Iran has begun work on a 300-megawatt nuclear power project in the southern Khuzestan province which will be the country’s second nuclear reactor project, after Tehran and Moscow restarted the Bushehr reactor in 2011, a project initially started in the 1970s before the country’s 1979 revolution.
Work on the Karoun Nuclear Power Plant, also known as Darkhoveyn, was inaugurated by Mohammad Eslami, the head of Iran’s civilian Atomic Energy Organisation, who first unveiled construction plans for Karoun in April. The project is projected to take eight years and cost $2 billion to build, the state-run Islamic Republic News Agency reported.
The power station is based on so-called pressurised water reactor technology, that is most commonly used in nuclear power plants around the world, AFP reported.
Nuclear power plants for generating electricity typically use uranium enriched to between 3 and 5 per cent purity. Under a 2015 nuclear deal between Iran and world powers, Tehran agreed to limit enrichment of uranium to no more than 3.67 per cent purity. In exchange, the US agreed to relax punishing trade sanctions, while Iran would permit UN inspectors to verify compliance with the deal.
After president Donald Trump walked away from the deal in 2018, Iran rapidly accelerated uranium enrichment and now has enough uranium enriched to 60 per cent purity to produce a nuclear weapon, experts say.
Nuclear weapons were thought to require highly enriched uranium, at 90 per cent purity, but experts at the Institute for Science and International Security, a US think tank, have warned that a bomb is still possible at lower levels of purity.
The Bushehr power plant generates around 1,000 megawatts and plans are under way to expand the site with two more generating units, although work at the site has been hampered by international sanctions.
Iran says it plans to produce around 10,000 megawatts of power from nuclear reactors, about 13 per cent of the country’s current power generation.
Iran’s ongoing nuclear research and uranium enrichment comes as the prospects of reviving the 2015 nuclear deal look increasingly unlikely.
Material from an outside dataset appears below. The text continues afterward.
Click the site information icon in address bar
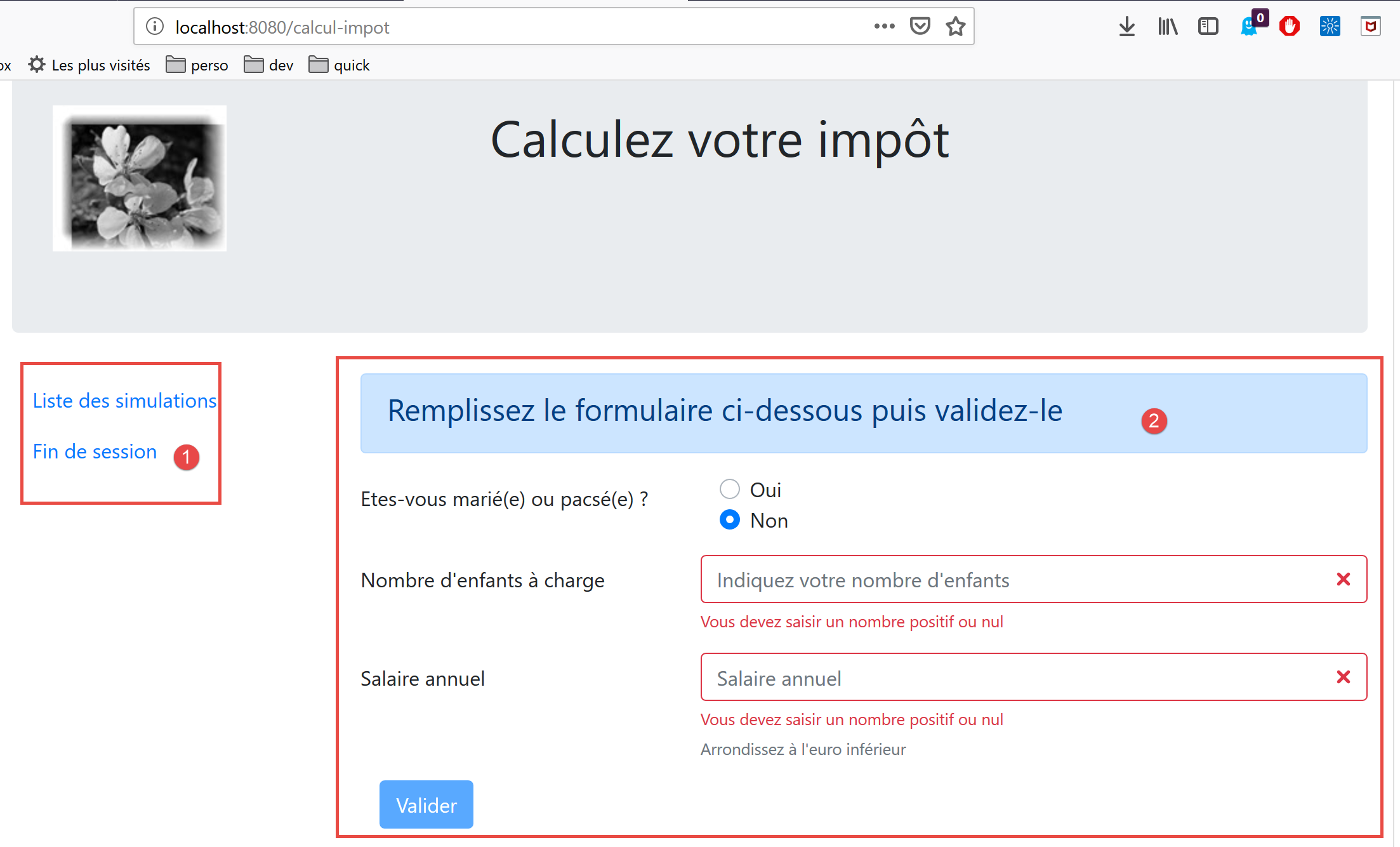Viewport: 1400px width, 847px height. tap(155, 27)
The US will concentrate on limiting Iranian weapons supplies to Russia and on supporting protesters in the country, rather than on stalled talks to revive the deal, the Biden administration’s top Iran envoy said on Saturday.
“Iran is not interested in a deal and we’re focused on other things,” US Special Envoy for Iran Robert Malley said in an interview on Saturday.
His comments came as top Russian and Iranian defence officials reportedly met for talks in Tehran.